Néanmoins, aujourd’hui plus qu’hier, chacun doit prendre conscience qu’il s’agit de pertes au combat comme cela arrive malheureusement dans toutes les opérations militaires et non d’un « accident » avec des « victimes » pouvant faire l’objet d’une information au titre des faits divers comme dans le Parisien du 26 novembre (Cf. Le Parisien du 26 novembre 2019).

Une opération militaire était en cours au Mali contre des terroristes islamistes et nos soldats sont tombés en tant que combattants dans une opération de combat. Nous ne devons pas l’oublier et nous devons refuser toute comparaison entre un accident dans la société civile et ce qui est arrivé au Mali. En revanche, n’oublions pas ceux qui combattent au nom de nos valeurs pour nous protéger. Honorons nos soldats morts en opération, soutenons leurs familles mais soyons forts et résilients. Nous leur devons cela.

C’est pourquoi nous ne devons pas accepter le dénigrement soi-disant satyrique par ce dessin honteux de Charlie Hebdo, publication d’extrême-gauche et notoirement antimilitariste qui peut exister aujourd’hui grâce à la protection des forces armées et de sécurité. À se demander si Charlie Hebdo mérite une telle protection au nom de la « liberté d’expression », liberté que la rédaction de Charlie Hebdo aurait pu modérer au moins par respect aux soldats décédés. La caricature publiée par Charlie Hebdo ne peut conduire qu’à un rejet plus fort de #jesuischarlie et de ce que cette tendance politique représente vraiment.

Le chef d’état-major de l’armée de Terre a légitimement adressé une lettre ouverte à sa rédaction (Cf. Lettre ouverte du CEMAT à Charlie Hebdo) et l’a invitée à honorer nos morts ce 2 décembre. Sera-t-elle présente ou son antimilitarisme « primaire » d’un autre temps prendra-t-il le dessus ? La question mérite d’être posée puisque les tentatives de polémiques de l’extrême-gauche, vite éteintes mais si affligeantes émergent avec cette faiblesse de notre société à assumer ses engagements.

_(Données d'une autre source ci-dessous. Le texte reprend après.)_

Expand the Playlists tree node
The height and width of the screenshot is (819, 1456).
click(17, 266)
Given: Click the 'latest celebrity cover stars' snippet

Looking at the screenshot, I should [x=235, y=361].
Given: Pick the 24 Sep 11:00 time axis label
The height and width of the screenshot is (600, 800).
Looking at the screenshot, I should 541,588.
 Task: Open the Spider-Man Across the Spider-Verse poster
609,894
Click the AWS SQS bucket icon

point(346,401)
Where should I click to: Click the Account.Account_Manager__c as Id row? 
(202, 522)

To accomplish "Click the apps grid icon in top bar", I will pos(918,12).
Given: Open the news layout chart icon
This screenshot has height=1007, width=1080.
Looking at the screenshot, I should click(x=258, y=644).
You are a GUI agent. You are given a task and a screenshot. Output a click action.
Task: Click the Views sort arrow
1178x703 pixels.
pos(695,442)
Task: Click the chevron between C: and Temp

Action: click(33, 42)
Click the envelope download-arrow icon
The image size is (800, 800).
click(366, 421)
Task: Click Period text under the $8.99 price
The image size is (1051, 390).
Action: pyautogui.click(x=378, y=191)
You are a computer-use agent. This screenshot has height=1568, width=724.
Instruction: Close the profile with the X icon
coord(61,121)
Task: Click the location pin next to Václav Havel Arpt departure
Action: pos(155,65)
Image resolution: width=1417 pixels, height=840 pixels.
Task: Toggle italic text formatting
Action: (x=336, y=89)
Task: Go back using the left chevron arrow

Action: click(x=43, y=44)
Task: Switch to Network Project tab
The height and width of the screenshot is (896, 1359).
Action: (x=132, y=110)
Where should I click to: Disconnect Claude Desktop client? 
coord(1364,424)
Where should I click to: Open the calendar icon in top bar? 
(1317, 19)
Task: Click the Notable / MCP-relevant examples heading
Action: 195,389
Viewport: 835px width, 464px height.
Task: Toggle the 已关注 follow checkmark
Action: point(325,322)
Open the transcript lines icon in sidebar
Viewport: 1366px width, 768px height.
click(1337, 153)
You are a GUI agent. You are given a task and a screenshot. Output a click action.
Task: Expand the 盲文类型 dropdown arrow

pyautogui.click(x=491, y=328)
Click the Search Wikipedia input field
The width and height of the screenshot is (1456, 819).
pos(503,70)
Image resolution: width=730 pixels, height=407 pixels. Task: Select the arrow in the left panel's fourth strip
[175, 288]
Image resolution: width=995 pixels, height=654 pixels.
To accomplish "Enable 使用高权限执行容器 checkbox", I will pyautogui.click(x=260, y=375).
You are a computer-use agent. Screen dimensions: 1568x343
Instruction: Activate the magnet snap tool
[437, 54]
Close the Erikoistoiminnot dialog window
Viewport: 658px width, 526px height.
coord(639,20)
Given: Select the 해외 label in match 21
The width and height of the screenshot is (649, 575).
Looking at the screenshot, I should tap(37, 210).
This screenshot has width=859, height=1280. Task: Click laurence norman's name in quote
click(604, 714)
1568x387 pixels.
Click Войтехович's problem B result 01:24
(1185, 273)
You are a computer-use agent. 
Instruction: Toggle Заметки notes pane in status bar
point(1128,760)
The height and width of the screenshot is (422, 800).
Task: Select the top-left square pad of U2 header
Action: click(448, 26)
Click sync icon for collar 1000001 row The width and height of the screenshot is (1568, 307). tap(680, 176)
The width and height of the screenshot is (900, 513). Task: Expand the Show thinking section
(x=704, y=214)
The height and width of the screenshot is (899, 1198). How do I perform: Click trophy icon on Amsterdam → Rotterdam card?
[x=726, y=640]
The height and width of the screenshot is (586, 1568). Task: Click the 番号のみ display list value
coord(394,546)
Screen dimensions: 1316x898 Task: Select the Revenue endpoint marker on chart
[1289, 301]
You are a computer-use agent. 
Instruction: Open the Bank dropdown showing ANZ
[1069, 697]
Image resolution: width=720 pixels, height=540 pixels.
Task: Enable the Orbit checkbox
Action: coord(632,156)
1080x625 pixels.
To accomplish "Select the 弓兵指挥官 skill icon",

Il est vrai que l’extrême-gauche peut dire et faire ce qu’elle veut en France sans susciter réellement de critiques, même s’opposer à un procureur et agresser des gendarmes lors d’une perquisition du siège de LFI, avec pour simple sanction demandée trois mois avec sursis et 8000 € d’amende pour Jean-Luc Mélenchon. N’y-a-t-il pas quelque chose de malsain dans notre République ?

Ces pertes humaines au Sahel sont-elles le symbole de notre échec, de celui de l’Europe ?

Ces pertes humaines au Sahel sont-elles le symbole de notre échec, de celui de l’Europe ? Perdre des soldats au combat n’est pas une preuve d’un quelconque échec, encore moins celui d’une stratégie. La France aujourd’hui contrôle et combat avec seulement 4 500 hommes sur un territoire grand comme dix fois la France, à cheval sur plusieurs États. En revanche, cette sécurité assurée en partie par la France, l’est aussi au profit de l’Europe. Finalement, le débat actuel suscité par les déclarations du président de la République et ces pertes au combat pourraient inciter l’OTAN à intervenir avec les forces et les moyens nécessaires avec l’avantage de la coordination des actions face une menace commune, celle de l’islamisme radical que tous les États dénoncent.

Il s’agit bien de la sécurité de l’Europe et la conférence à laquelle j’assistais les 26 et 27 novembre a bien montré que le sujet était d’actualité même si, comme à l’accoutumé, la menace russe était fortement évoquée. Cette conférence annuelle sur la sécurité en Europe à Berlin (BSC) (Cf. Programme du BSC) rassemble depuis 18 ans les experts de la défense de l’Union européenne, de l’OTAN mais accueillait des délégations russes et chinoises.

Face à la perte de nos soldats, je peux affirmer que l’émotion a été grande parmi les États participants, les politiques, les militaires, les civils présents. L’engagement de la France est connu et reconnu, sa peine partagée.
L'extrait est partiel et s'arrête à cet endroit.